(TASK TO CARRY OUT) Give back exactly the lines of the data below, starting with the line that has "The width and" and going on through the line that has "You are a computer-use agent. 926x758 pixels.".

Extracted data entries
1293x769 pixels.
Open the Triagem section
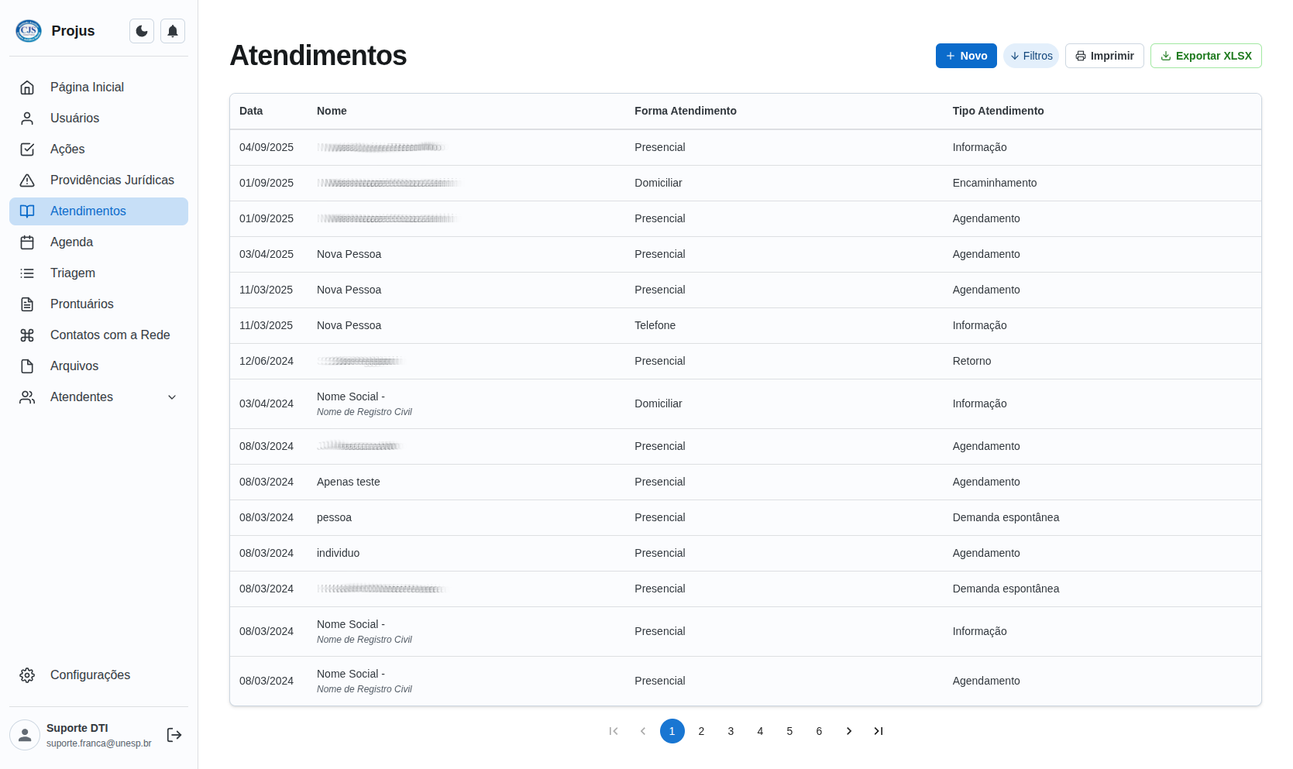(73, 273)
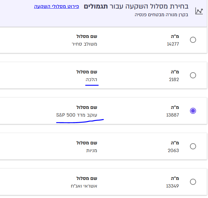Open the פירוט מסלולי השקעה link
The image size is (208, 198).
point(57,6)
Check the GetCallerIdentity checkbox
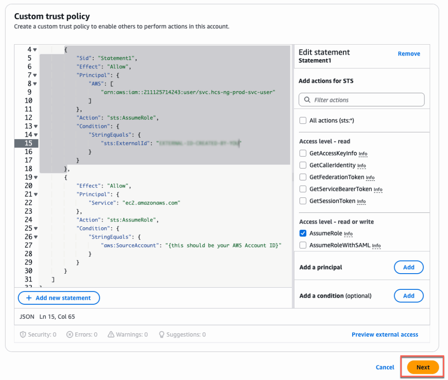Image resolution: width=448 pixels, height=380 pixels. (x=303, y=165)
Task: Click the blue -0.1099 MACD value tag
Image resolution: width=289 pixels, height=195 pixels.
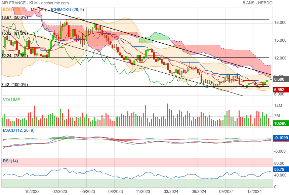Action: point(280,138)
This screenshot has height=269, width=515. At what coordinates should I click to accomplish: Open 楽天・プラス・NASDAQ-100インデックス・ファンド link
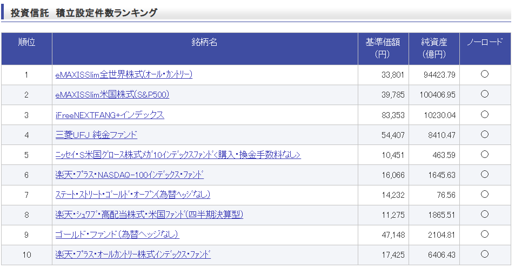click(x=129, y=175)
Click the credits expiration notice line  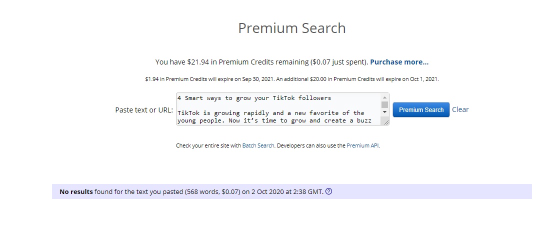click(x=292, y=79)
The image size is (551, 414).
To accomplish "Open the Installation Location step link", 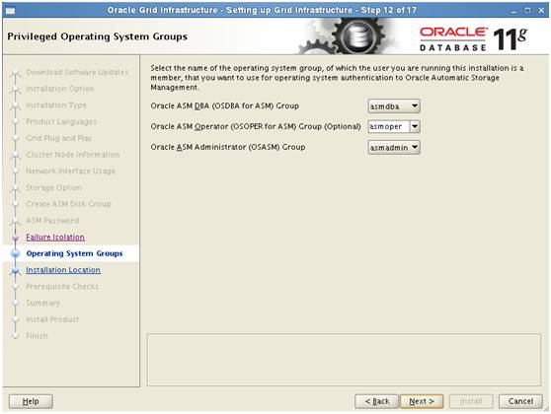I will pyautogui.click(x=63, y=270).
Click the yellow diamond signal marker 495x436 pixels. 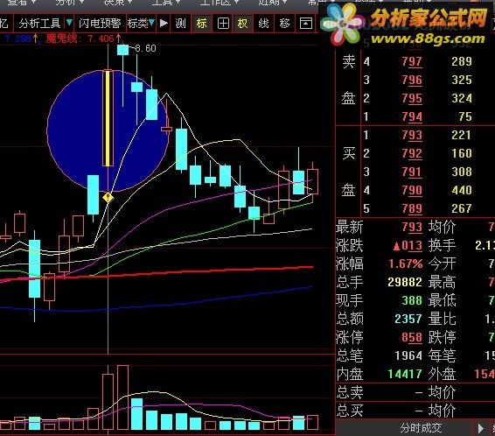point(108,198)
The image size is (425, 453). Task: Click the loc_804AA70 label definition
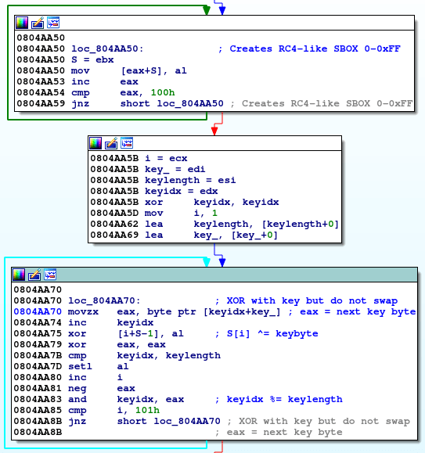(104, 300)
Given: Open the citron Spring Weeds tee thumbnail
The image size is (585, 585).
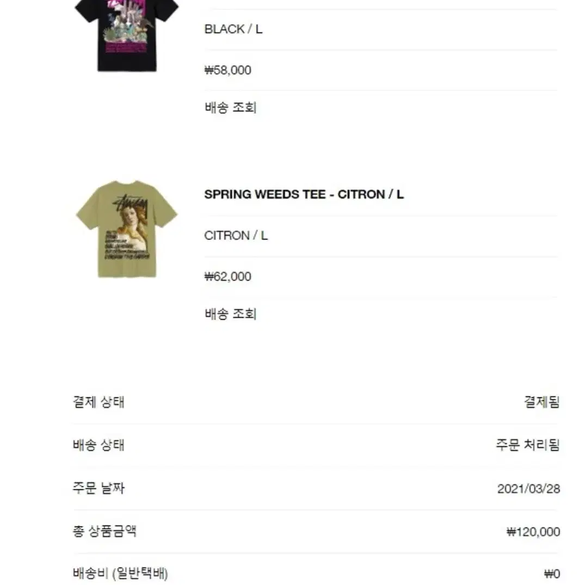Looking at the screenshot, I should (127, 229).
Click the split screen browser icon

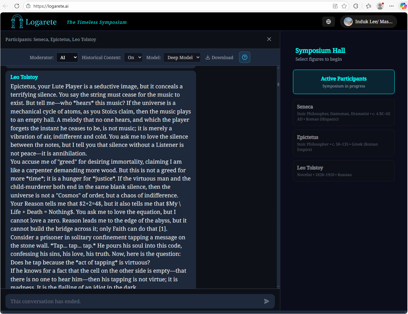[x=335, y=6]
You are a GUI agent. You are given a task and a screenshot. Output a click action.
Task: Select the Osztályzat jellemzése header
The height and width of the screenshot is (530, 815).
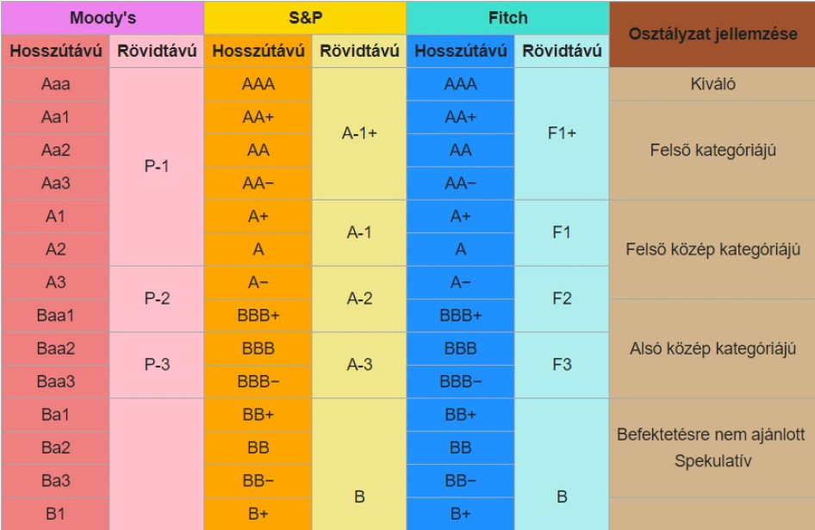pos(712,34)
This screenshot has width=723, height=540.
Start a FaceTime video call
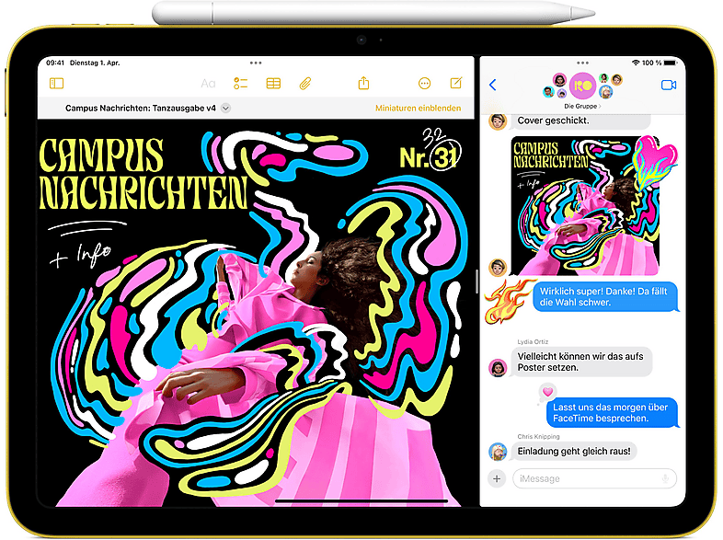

...

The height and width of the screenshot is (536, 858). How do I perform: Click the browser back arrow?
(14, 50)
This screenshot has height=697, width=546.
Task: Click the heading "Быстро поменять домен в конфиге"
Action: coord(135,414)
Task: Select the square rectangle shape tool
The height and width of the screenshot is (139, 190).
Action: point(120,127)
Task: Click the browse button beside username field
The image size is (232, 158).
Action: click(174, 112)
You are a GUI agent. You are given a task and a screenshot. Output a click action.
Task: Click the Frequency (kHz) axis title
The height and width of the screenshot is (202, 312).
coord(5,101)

* * *

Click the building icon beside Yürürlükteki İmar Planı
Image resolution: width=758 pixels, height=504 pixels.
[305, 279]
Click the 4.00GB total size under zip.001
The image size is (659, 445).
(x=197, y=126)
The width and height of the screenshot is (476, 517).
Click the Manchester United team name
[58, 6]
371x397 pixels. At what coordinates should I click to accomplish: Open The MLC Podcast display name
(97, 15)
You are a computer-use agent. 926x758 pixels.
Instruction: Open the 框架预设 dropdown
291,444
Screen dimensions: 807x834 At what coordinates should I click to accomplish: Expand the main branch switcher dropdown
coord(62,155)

(RESPONSE)
The width and height of the screenshot is (476, 517).
Click the Manchester United team name
[58, 6]
371x397 pixels. At what coordinates should I click to accomplish: Open The MLC Podcast display name
(97, 15)
You are a computer-use agent. 926x758 pixels.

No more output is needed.